Don Eagon, who is also the vice president of global communications and investor relations for Ohio-based Diebold, says his company has for some time put out a one-page summary of the MD&A as well as the document itself, as ‘a further distillation of the information.’ However he says it began as a fractious effort to coordinate with the company’s financial side.

‘You are really making drastic changes in several overlapping professions. Accountants and finance people are ingrained in accounting procedure and FASB and Gaap,’ Eagon says. ‘But as an IR person, as a communicator, it’s my responsibility to translate that.’ He notes Enron’s meltdown has hastened the accounting side’s embrace of public disclosure.

‘The companies that make the changes and meet the new standards for rules are those that really will come out ahead as far as the Street is concerned,’ says Eagon. ‘Can you imagine the company whose president refuses to agree to SEC certification? Fighting that is like fighting apple pie.’

Keep it simple

Many IROs say that once management is on board, the trickiest part of the web site is designing for the casual investor. It’s easy to post the SEC filings, but it’s a lot harder to translate them into the kind of language that a lay reader can appreciate.

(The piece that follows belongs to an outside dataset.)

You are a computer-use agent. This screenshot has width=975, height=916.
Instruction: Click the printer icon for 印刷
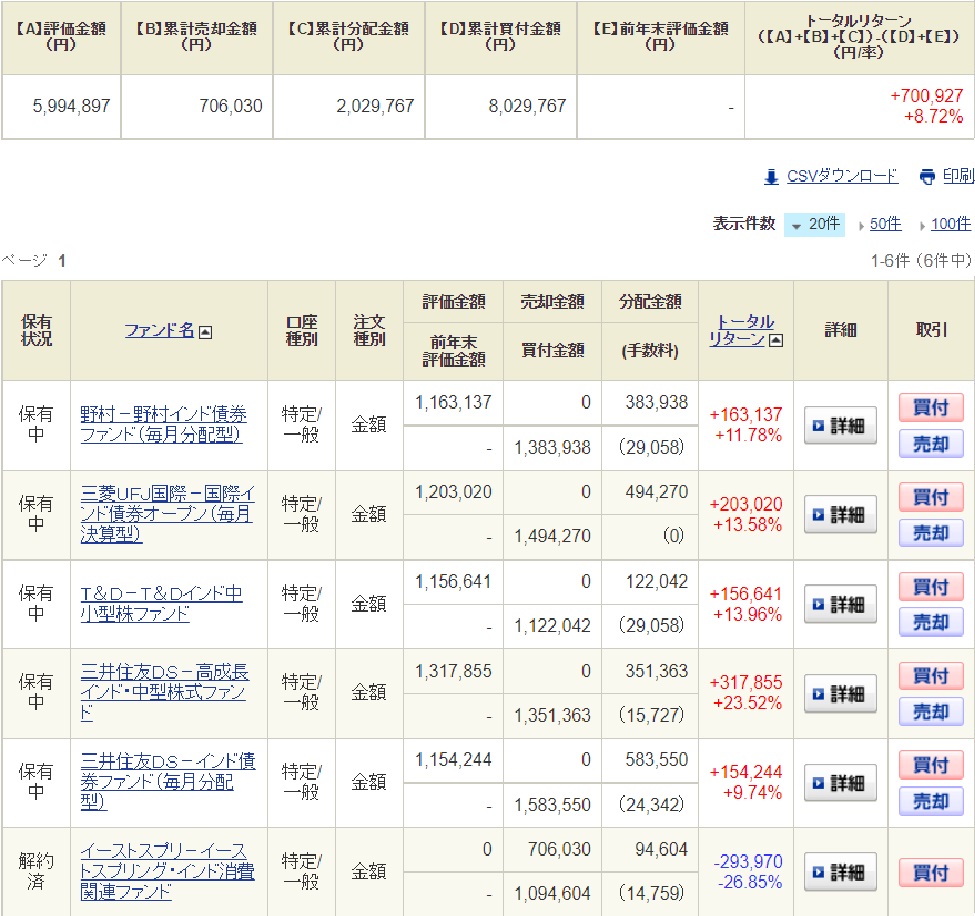(x=927, y=177)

McGuire says that when she was running Compaq’s investor relations department, she would test-drive their newly redesigned web site ‘and if it wasn’t easy or natural, I’d make them do it over.’

A consumer-oriented company with a high profile, Compaq had an IR team that instinctively knew it had to communicate with people who don’t have MBAs. ‘The site had to be friendly,’ explains McGuire, who still mentors young Niri members. ‘You start with the investor base and you provide as much information as you possibly can, and provide it in a variety of forms that allow you to deliver it with as much interest as the reader has.’ She says people ‘love the USA Today approach,’ and only want their information in concentrated doses.

Proactive IROs know you can’t really fight the trend. Niri has long counseled exceeding the minimum disclosure rules as a simple matter of good business practice. That policy is especially important now.

Anna Gralinska of Cendant says that companies have a responsibility to turn information into knowledge. But she notes that full disclosure, translated for a novice or newcomer, can also be an opportunity. ‘Cendant has an obligation to issue all material information and we can present that to the investing public while valuing the company in a way that we believe is the most effective. But that is only one way of looking at the company.’

Corporations that are unusually diversified may consider applying the two-tier approach to other aspects of their investor relations pages as well, she advises. ‘For us, two-tier disclosure is not just about the [sophistication level] but the interest, as well. Some people want corporate information, others only cover the hospitality sector and some are more interested in real estate. For us, two-tier means not only a variety of investors, but also a variety of specializations.’